Exercise instructions
The records below are split into lines. How many of those lines contain the string "Select"? Reply with the number only.

• • • • • • •

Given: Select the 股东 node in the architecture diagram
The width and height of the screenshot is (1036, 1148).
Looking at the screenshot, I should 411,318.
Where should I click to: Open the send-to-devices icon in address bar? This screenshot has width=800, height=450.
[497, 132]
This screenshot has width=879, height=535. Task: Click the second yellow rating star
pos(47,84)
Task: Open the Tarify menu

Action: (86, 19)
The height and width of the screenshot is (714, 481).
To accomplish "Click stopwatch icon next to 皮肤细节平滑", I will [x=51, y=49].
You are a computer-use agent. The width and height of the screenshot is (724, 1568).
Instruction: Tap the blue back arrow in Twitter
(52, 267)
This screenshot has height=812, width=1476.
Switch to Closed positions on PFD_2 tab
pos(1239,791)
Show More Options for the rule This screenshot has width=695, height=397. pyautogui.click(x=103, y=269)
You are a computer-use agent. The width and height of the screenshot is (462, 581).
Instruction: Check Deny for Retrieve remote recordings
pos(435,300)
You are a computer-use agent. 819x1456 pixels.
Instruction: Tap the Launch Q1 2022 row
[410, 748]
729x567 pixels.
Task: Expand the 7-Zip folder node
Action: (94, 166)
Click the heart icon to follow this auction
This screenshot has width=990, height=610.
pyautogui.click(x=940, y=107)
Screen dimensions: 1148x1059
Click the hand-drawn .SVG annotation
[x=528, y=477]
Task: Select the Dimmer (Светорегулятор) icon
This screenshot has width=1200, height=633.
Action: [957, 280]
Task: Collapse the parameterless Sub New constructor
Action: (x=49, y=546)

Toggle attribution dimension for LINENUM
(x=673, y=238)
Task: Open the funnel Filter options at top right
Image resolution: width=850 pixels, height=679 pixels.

• • • • • • •

Answer space
2